▶ **Request 1**
Put everything in the listing from the line that contains "You are a computer-use agent. Image" down through the end of the listing into a Markdown table with the columns Row and Line. Skip blank lines and leave the pictures out.
======== Extract
Select Page

It’s 2:50 am, and I still can’t sleep.

When I first thought that I might be dying, I had this urge to do something with that because the experience seemed valuable, that enhanced appreciation for common things I wrote about earlier. I thought that if I could give that to others, even if for a day or two, then, that would be worth the effort. Naturally, there is the self-indulgent, chugging down of pity-porridge in frantic peristaltic waves aspect of it; however, overlook that if you would, please.

I’m sitting at my desk at home in the evening. Sue is downstairs straightening up after dinner, which I often try to help with, but she shoos me away most of the time because I think that she thinks that I make more of a mess in my inadequate battle against the after dinner entropy.

I’m thinking:  What can I do? What will I do? There is the obvious of course. I will not work as hard and will spend as much time with Sue and my family as I can. But, aside from that: What can I do that might make a difference for others, if I have the time? Do I have a final special purpose? Should I write another book that few will read? Could I travel the world and give poorly attended motivational talks?
================
======== Data rows
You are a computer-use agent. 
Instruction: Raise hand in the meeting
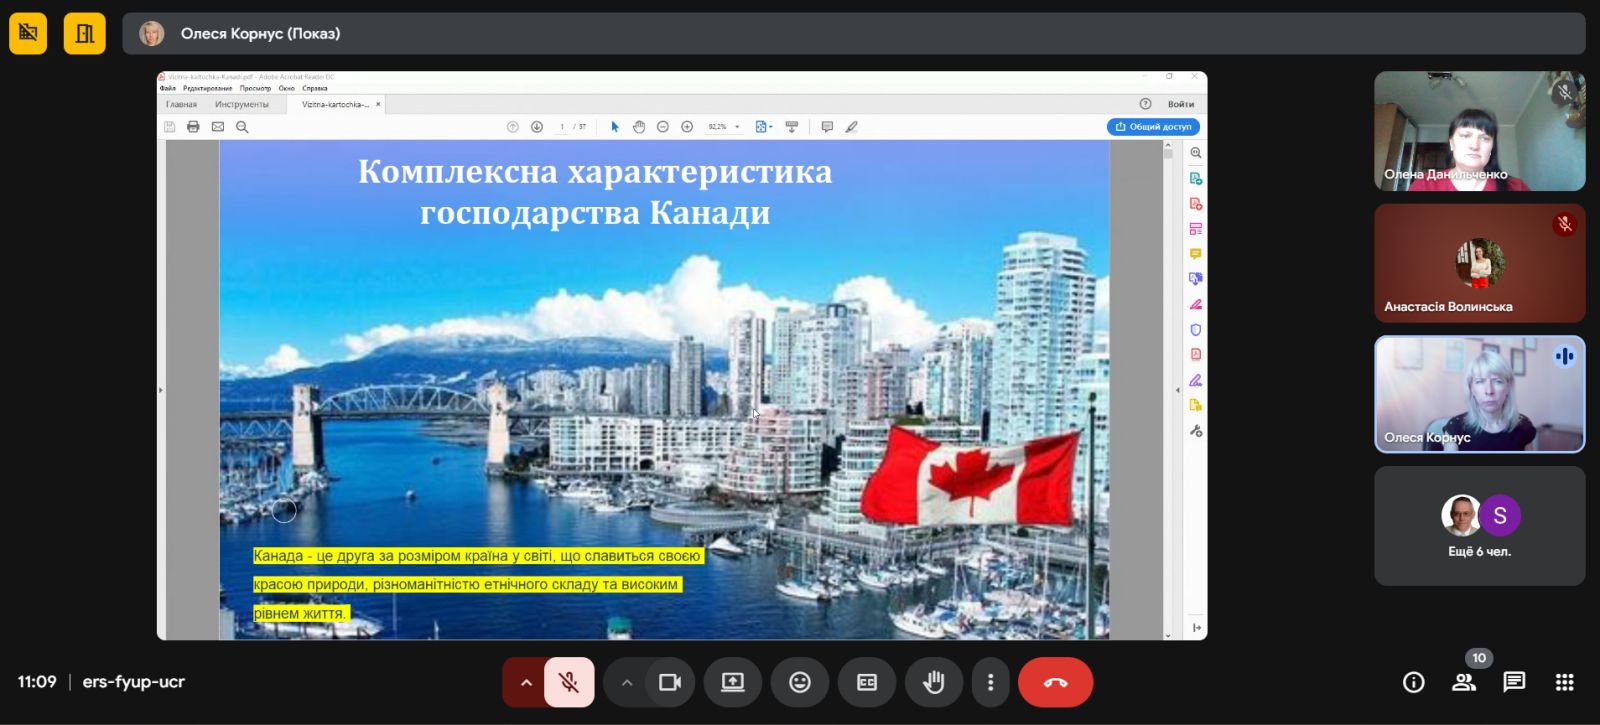933,682
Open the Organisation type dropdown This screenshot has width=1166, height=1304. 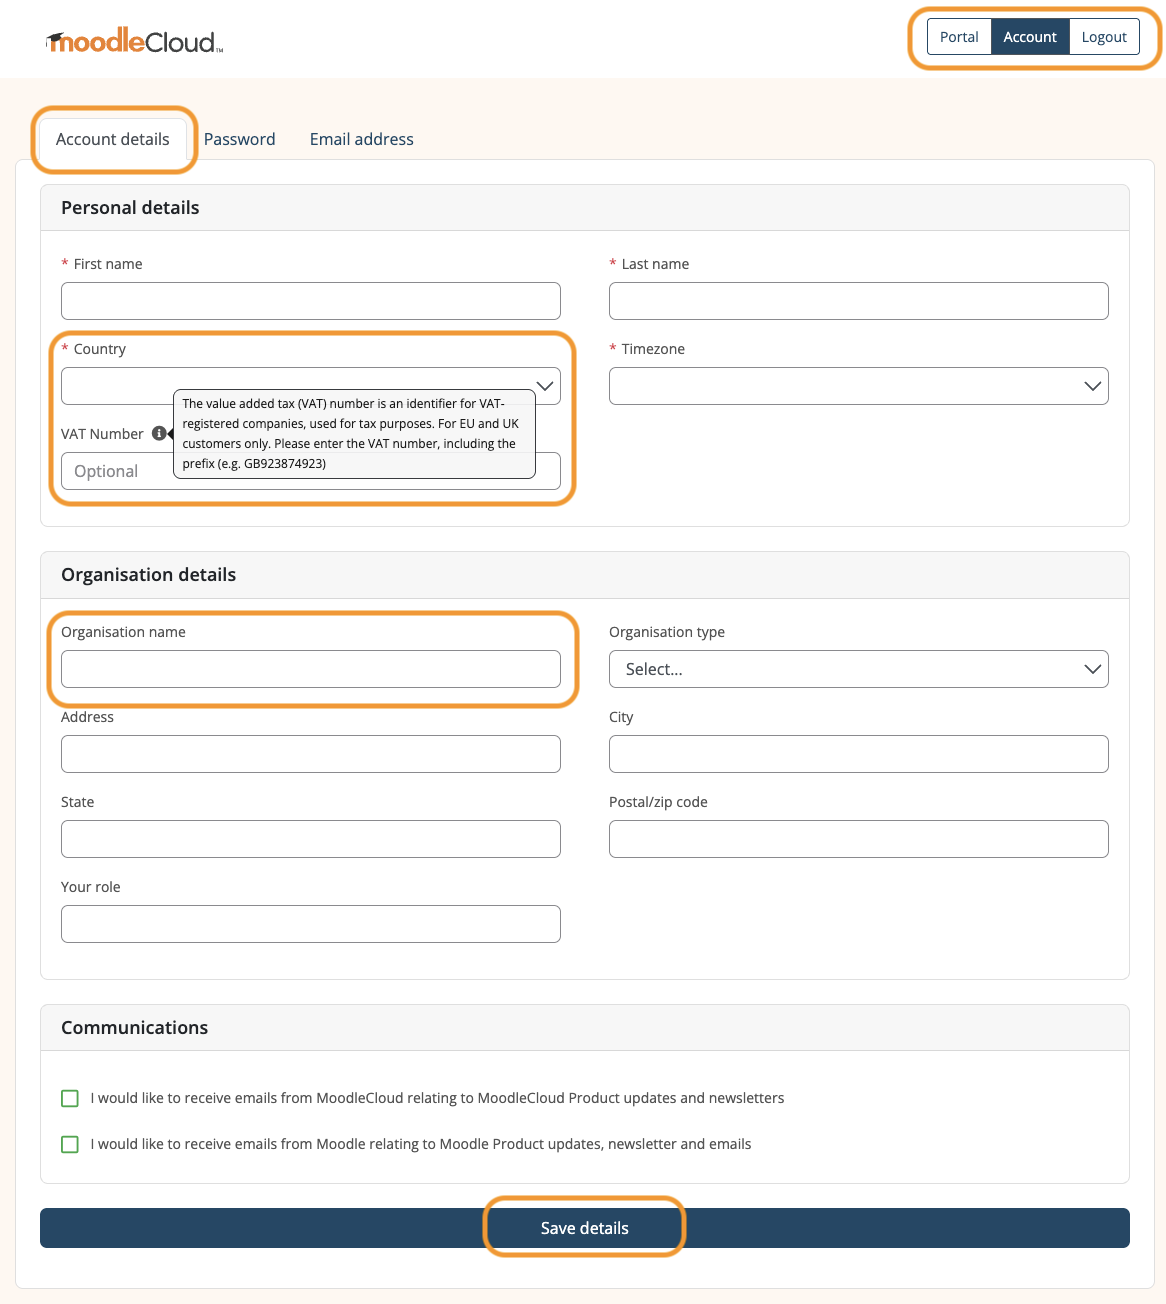pyautogui.click(x=858, y=669)
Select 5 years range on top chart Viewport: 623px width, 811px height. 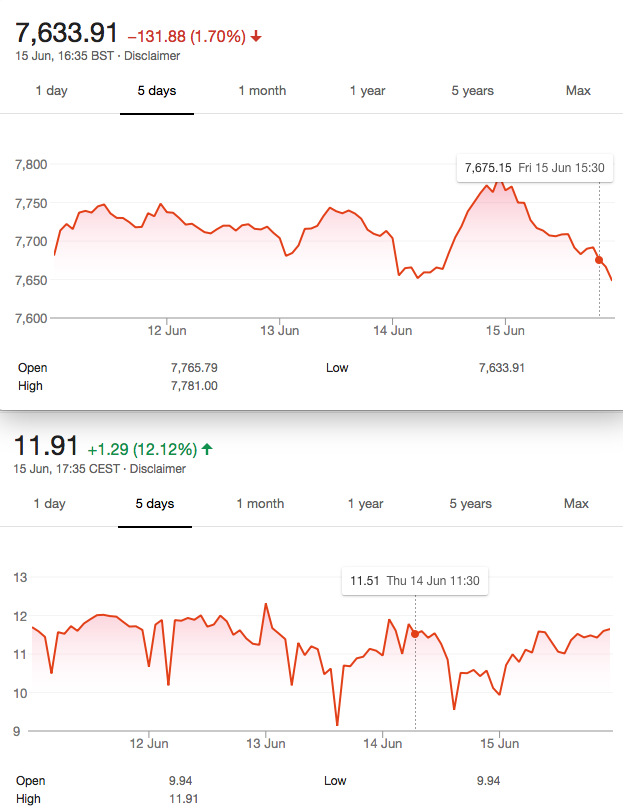point(472,91)
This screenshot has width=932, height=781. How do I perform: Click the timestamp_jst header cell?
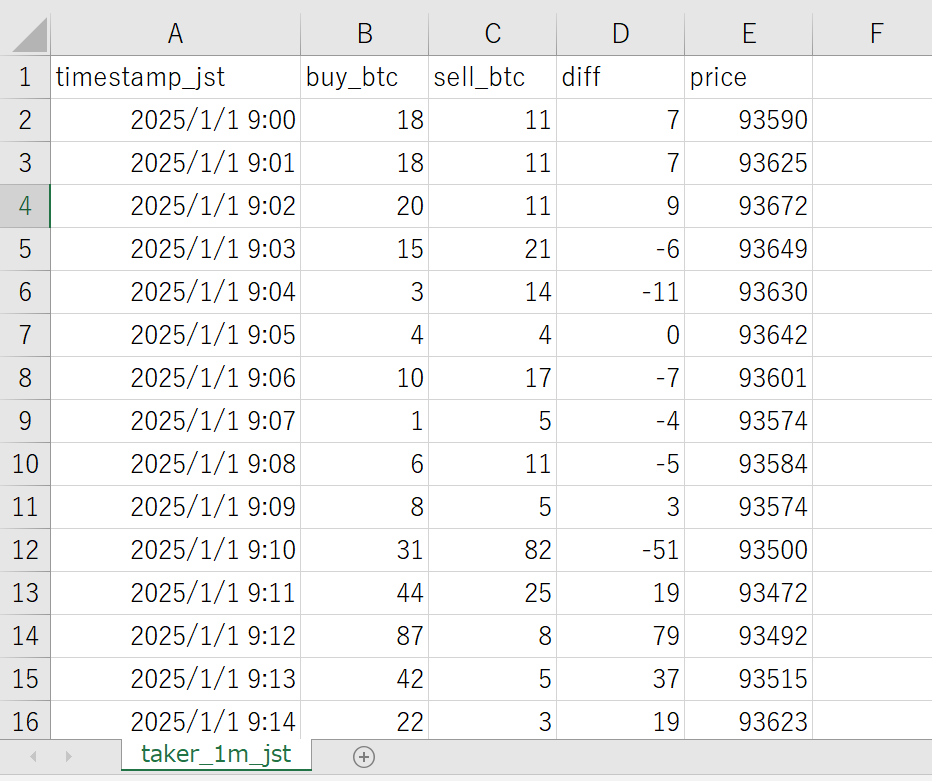coord(175,78)
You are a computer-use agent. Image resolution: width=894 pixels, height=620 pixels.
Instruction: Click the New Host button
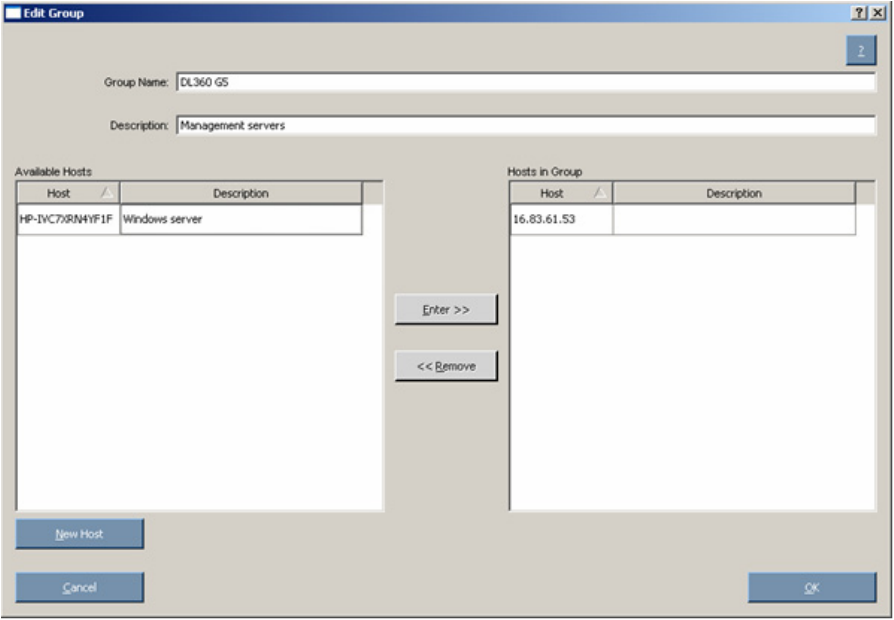(x=79, y=534)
================
▶ **Request 2**
Continue the essay about facing the thought of dying from the point where it stops.

▶ **Task output 1**
| Row | Line |
|---|---|
| 1 | You are a computer-use agent. Image resolution: width=894 pixels, height=620 pixels. |
| 2 | Instruction: Click the New Host button |
| 3 | (x=79, y=534) |

▶ **Task output 2**
And, what did I choose to do with my subsequently dying breaths, but this:–an anonymous blog that anyone in the world can read, but nobody does because they don’t know about it. I like that. It’s funny. I like the irony of it. This probable pathological desire for an author (if I might call myself that) to communicate with an audience, to make a meaningful impact; and he talks to the world, but no one is listening.

Sue would like that. She would laugh. I can make her laugh and it is one of my most favorite sounds in the universe; but, even she can’t laugh at this because she doesn’t know. I tell her I’m journaling, which I am, it’s just that I’m journaling online, before the world, but it’s like a clear window glass. It’s there, but you look through it and don’t see it. But that’s okay. This is an outlet, my way weird way of thinking out loud, but it is nothing compared to my wife’s constant presence. She is my angel.

On November fourth, I typed “dyingman” into the Godaddy search engine. It was for sale for $2000. I tried “thedyingman”. Ta da. $15 for a year, which seemed ample for my purposes at the time. When the payment stops, it stops. I like blogs, have had several that never amounted to much, but it was one of my hobbies although this is a poor effort from an aesthetic standpoint as the template I used on my last site was upgraded and I didn’t want to take the time to re-learn it, so this is a basic wordpress template.

Unlike my prior efforts, I have been a faithful contributor to content thus far, in my hope to establish a record of thought that might cause others to think differently in some small measure. In truth, I think I am writing this for Sue, because I certainly couldn’t say what I want as well as I can write it. That is my curse:–I am struck dumb and mute in the face of spontaneity. I think she knows that when I look at her, and smile. She is the personification of Love. She is my reason for being.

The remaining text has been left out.